* [Task instructions]:
1. Decide whether each statement (a), (b), (c) agrees with the ePub article. Answer yes or no for each, and quote the words of the ePub article that settle it.

(a) The tool places the markup produced from Markdown into HTML templates using the RainTPL library.
(b) The mimetype file may be compressed as long as it is the first file in the archive.
(c) The ePub article refers to version 3.0 of the ePub specifications.
2. Using the ePub article, answer each question briefly:
(a) What is the sample tool written for the ePub article called?
(b) Which organization details the specifications for the ePub format?
(c) What does the file META-INF/container.xml tell?

* [Extract to read]:
......
Building ePub with PHP and Markdown

Vito Tardia
Share

The ePub format is a publishing standard built on top of XHTML, CSS, XML and more. And since PHP is well suited for working with HTML and friends, why not use it to build ebooks? In this article we’ll see what goes into building a tool for creating ePub packages starting from a set of content files. Maybe it’s your next best selling cyber-sci-fi novel or documentation for your latest code project… because we all write good documentation for our projects, don’t we?

In order to make things easy on the writers, our tool will be able to parse the Markdown syntax and the resulting markup will be placed into HTML templates using the RainTPL library.

The sample tool I wrote for this article is named md2epub and has become a real open source project on Github. It’s far from perfect at the moment, but feel free to fork and improve it!

Quick Start ePub Theory

The specifications for the ePub format are detailed by the IDPF (International Digital Publishing Forum), and we’ll refer to version 2.0.1 of the specs which is the most widely used today. Other useful resources are the Wikipedia ePub Page and the Epub Format Construction Guide by Harrison Ainsworth.

Basically, an ePub book is a zipped archive with a well defined structure. The contents includes XHTML documents, CSS stylesheets, images (GIFs, JPEGs, PNGs, and SVGs), and Open Type fonts. There are other specific files used to describe the content of the book; these are the package and container files:

myBook/
    META-INF/
        container.xml
    mimetype
    content.opf
    toc.ncx
    Stylesheet.css
    BookCover.jpg
    HomePage.xhtml
    Chapter1.xhtml
    ...
    ChapterN.xhtml
    Index.xhtml

The first four files are specific for the ePub package, the others are our content. The mimetype file must contain application/epub+zip in ASCII without an end-of-line character. It must be the first file included in the archive and must not be compressed; we cannot do this with PHP, but I’ll show you a work-around for this later.

The file META-INF/container.xml is fixed in name and location. The scope of this file is to tell where the OPF file (usually content.opf) is located relative to the ebook’s root directory.
......
* [Material shown]:
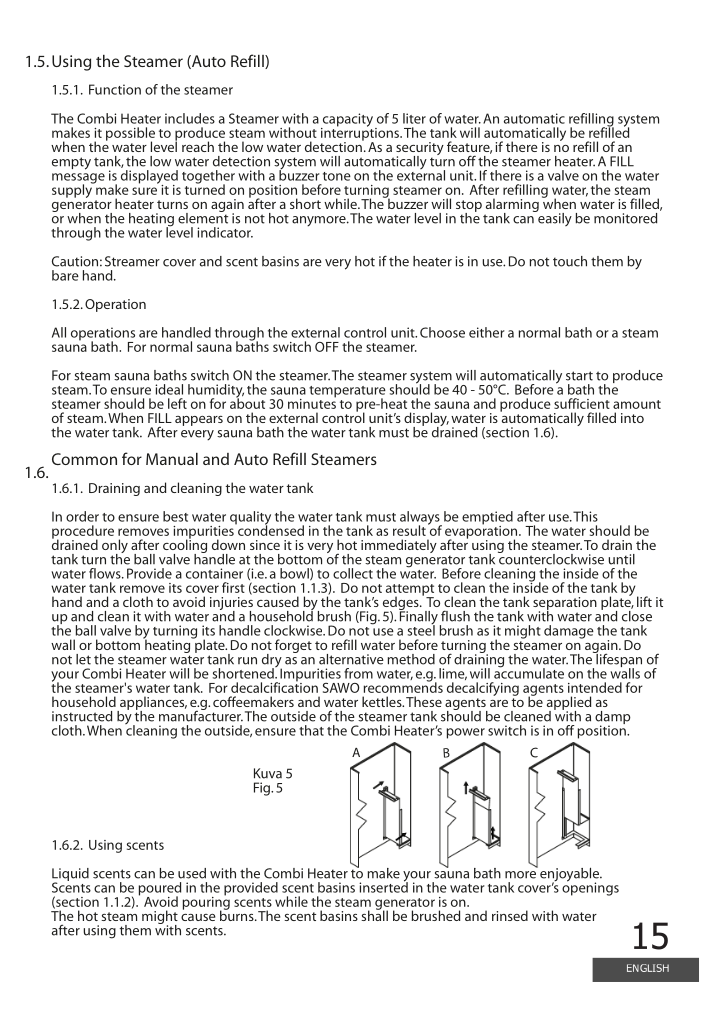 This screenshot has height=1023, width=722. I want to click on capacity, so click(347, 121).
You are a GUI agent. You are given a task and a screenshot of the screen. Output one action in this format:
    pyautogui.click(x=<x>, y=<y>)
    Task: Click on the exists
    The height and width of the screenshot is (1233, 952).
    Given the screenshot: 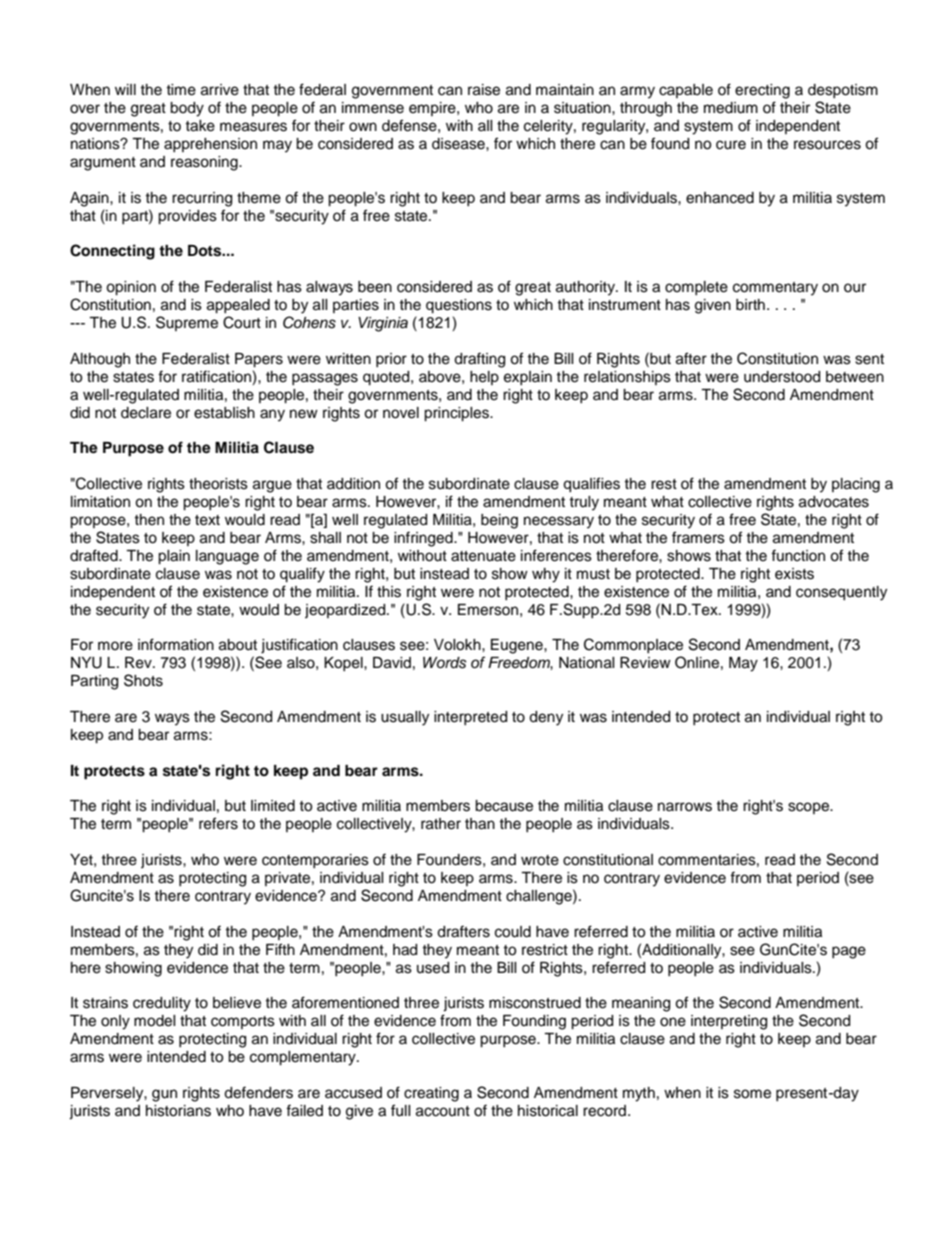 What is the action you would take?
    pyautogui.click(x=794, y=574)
......
* [Outputs]:
1.
(a) Yes: "the resulting markup will be placed into HTML templates using the RainTPL library"
(b) No: "It must be the first file included in the archive and must not be compressed"
(c) No: "we’ll refer to version 2.0.1 of the specs"

2.
(a) md2epub
(b) The IDPF (International Digital Publishing Forum)
(c) Where the OPF file (usually content.opf) is located relative to the ebook’s root directory